Task inputs:
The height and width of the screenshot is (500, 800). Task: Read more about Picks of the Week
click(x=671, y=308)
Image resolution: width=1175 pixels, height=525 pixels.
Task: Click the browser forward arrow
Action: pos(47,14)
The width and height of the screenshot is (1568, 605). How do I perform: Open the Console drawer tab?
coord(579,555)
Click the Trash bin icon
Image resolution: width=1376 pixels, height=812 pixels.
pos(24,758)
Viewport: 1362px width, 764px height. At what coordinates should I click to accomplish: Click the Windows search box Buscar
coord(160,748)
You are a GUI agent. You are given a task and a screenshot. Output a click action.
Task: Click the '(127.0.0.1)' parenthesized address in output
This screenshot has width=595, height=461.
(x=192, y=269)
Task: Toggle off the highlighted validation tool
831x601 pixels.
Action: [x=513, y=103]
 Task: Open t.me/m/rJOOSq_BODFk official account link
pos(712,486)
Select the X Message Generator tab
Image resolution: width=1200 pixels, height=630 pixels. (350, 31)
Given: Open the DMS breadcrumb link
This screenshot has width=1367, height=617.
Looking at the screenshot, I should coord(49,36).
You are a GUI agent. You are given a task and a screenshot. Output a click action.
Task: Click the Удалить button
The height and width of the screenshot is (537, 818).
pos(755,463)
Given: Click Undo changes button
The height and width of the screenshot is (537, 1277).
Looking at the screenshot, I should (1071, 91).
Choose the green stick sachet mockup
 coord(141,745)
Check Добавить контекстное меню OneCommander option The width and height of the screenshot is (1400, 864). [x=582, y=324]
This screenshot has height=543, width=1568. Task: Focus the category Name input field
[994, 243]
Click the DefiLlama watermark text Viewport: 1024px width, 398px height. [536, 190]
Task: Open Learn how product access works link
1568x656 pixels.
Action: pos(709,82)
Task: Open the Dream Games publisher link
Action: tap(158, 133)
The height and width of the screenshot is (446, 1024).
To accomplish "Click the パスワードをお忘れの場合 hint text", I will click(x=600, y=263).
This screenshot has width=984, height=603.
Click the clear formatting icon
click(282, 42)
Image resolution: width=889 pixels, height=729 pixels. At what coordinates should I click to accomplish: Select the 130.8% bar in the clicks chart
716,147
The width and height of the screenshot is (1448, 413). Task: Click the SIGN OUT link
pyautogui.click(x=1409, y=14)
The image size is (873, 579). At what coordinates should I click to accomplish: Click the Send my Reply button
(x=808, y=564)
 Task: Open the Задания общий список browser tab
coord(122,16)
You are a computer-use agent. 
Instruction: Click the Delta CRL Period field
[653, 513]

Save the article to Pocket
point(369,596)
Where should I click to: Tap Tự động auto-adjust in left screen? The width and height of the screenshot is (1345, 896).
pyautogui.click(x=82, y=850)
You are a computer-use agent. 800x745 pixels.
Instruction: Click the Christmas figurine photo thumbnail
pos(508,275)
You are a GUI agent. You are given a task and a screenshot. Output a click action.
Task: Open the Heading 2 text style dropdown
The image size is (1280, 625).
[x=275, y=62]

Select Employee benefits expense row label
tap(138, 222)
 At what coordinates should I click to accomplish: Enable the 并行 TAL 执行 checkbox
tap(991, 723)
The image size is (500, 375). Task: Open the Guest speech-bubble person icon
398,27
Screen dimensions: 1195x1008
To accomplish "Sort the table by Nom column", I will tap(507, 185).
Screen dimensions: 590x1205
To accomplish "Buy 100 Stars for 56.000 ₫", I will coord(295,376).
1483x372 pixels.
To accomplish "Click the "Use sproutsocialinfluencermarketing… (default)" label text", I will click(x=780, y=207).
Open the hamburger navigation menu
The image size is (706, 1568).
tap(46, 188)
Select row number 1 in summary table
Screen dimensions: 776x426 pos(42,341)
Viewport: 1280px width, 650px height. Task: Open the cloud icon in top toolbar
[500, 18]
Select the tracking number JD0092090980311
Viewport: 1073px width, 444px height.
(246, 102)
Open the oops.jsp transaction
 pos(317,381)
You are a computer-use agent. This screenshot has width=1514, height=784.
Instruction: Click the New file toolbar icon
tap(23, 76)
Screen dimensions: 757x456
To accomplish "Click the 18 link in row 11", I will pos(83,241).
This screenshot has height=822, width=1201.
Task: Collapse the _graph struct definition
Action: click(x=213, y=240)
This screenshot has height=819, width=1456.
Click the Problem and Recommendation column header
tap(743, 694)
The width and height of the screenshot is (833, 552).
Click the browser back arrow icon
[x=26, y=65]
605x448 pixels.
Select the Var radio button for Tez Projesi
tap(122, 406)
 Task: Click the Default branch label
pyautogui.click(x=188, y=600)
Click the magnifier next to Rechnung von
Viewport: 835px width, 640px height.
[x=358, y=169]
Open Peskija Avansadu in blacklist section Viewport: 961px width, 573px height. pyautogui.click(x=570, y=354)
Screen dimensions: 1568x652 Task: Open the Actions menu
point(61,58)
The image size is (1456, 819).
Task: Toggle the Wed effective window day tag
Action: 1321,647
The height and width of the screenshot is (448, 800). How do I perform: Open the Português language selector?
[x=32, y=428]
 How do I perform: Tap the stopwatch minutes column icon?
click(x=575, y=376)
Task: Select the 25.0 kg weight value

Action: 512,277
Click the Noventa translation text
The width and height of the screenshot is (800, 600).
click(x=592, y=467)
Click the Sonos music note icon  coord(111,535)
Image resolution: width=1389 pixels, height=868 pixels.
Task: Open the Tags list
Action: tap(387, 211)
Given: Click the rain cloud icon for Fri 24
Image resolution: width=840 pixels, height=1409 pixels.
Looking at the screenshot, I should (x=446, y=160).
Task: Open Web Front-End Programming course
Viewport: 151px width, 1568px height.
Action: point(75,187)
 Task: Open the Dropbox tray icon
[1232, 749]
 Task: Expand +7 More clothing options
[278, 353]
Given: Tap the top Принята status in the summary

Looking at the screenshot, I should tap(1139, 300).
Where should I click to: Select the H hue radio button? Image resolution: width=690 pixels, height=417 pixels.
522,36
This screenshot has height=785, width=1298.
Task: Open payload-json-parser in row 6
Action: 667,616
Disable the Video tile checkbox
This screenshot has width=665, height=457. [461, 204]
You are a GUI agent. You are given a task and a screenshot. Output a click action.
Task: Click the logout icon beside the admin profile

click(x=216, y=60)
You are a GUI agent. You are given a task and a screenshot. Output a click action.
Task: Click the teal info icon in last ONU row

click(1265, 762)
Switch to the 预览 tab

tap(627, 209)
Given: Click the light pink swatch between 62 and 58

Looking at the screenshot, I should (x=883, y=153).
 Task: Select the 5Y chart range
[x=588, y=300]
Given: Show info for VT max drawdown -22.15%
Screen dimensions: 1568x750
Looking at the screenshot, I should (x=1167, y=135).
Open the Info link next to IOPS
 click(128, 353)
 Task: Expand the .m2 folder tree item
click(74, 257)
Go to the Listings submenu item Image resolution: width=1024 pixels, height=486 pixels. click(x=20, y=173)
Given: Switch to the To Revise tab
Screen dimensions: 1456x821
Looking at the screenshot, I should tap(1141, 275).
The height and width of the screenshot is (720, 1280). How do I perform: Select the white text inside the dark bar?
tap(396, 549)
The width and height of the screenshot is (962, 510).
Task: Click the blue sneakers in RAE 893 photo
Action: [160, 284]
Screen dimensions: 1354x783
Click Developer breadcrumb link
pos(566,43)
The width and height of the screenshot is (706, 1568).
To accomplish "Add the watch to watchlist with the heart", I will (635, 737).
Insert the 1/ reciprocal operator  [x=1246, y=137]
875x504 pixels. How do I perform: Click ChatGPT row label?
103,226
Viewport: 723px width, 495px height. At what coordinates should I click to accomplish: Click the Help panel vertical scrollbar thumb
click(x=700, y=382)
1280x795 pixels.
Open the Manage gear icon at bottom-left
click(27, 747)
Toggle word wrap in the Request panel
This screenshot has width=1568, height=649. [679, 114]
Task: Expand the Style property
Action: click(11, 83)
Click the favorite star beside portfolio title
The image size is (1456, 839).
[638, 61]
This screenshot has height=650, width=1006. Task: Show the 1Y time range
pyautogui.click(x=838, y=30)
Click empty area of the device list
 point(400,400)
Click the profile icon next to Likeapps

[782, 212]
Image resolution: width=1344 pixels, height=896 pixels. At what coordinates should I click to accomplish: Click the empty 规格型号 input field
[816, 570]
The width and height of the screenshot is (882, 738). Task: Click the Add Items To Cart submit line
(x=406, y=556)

Exercise description: Whenever a line of the material holds the word "computer", copy it out.

Response below:
You are a computer-use agent. 
You are a computer-use agent. 800x745 pixels.
You are a computer-use agent. This screenshot has width=1514, height=784.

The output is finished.